In-Game Advertisements versus In-Game Advertising

Advertising is coming to videogames. This is something gamers will come to accept.

However, I have reservations with some arguments supporting in-game advertising.  First of all, very few people want their game spoiled by blatant, obvious, advertising.  Posting billboards for pepsi inside a Counter-strike third world city map is bad.

On the opposite end of the spectrum, most people are happy when games that mimic reality.  We might not want billboards in strange places, we’re fine with the fake-company parody advertising in Grand Theft Auto.  Any ad that is as realistic as possible, even though it mentions no real company, makes Grand Theft Auto feel more real.

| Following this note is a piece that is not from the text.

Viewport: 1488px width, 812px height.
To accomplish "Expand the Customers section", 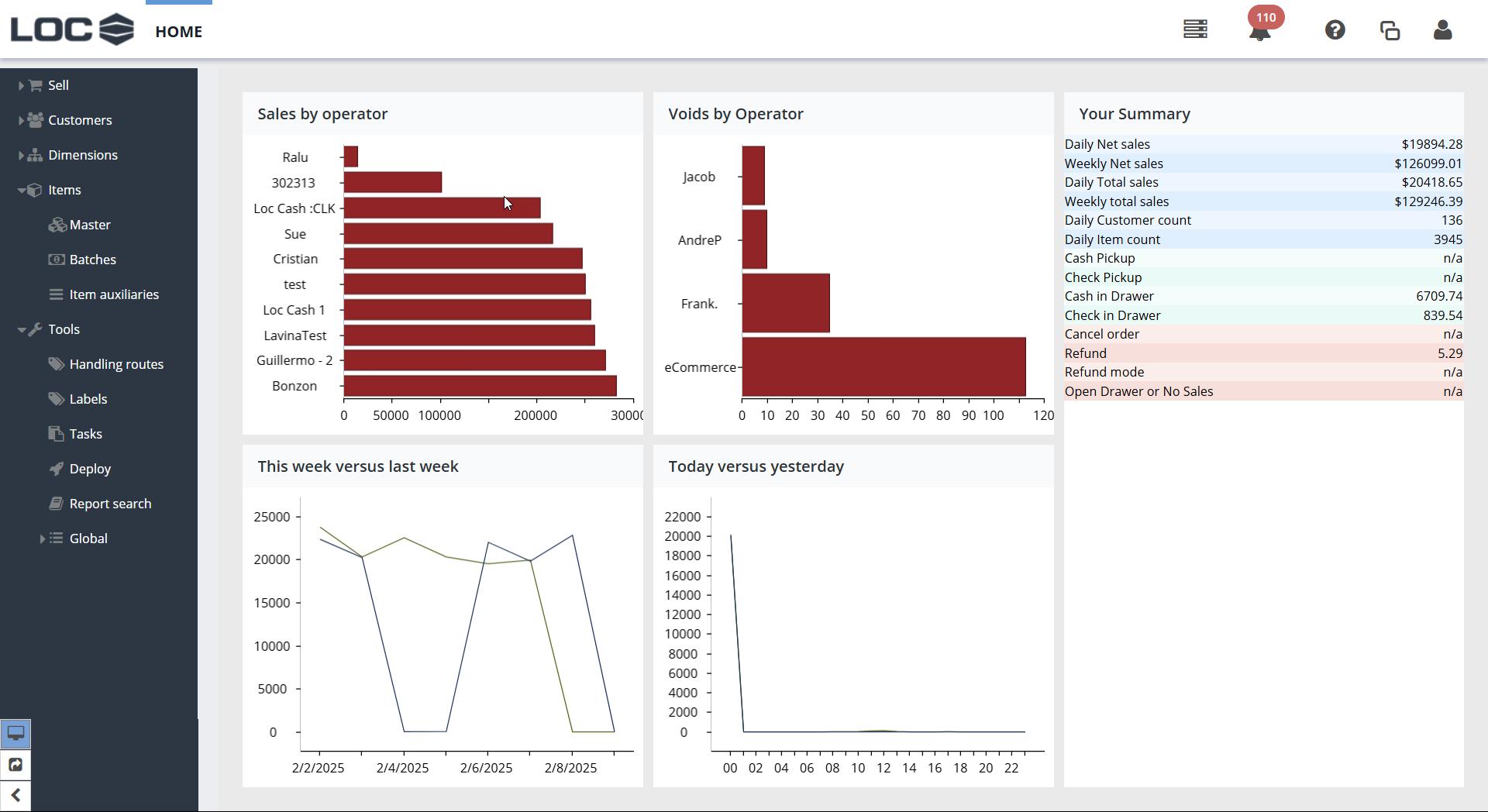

However, my reservations are on people who argue “I’m fine with in game advertising, you can put pepsi in a pepsi machine because it promotes realism.”  My argument is that it isn’t real.  Unlike the manufactured advertisements in real life ™, the advertisements in games promote only the brand of the advertiser.  I’m only fine with pepsi machines in my sandbox GTA-esque game, as long as across the street I might find a coke machine.

Advertising doesn’t promotes realism in games, because there is only one advertiser.  It is void of product differentiation; advertising tries to convince you that there are no other products.  Yet those who want advertising in games want it because it makes the game feel more like reality.

Without competing advertisements, there is no realism.  It is eerie, and gives the user a feeling of being cheap.

Therefore, I argue in-game advertisements are fine, but in-game advertising is not immersive.  It can never be immersive by definition.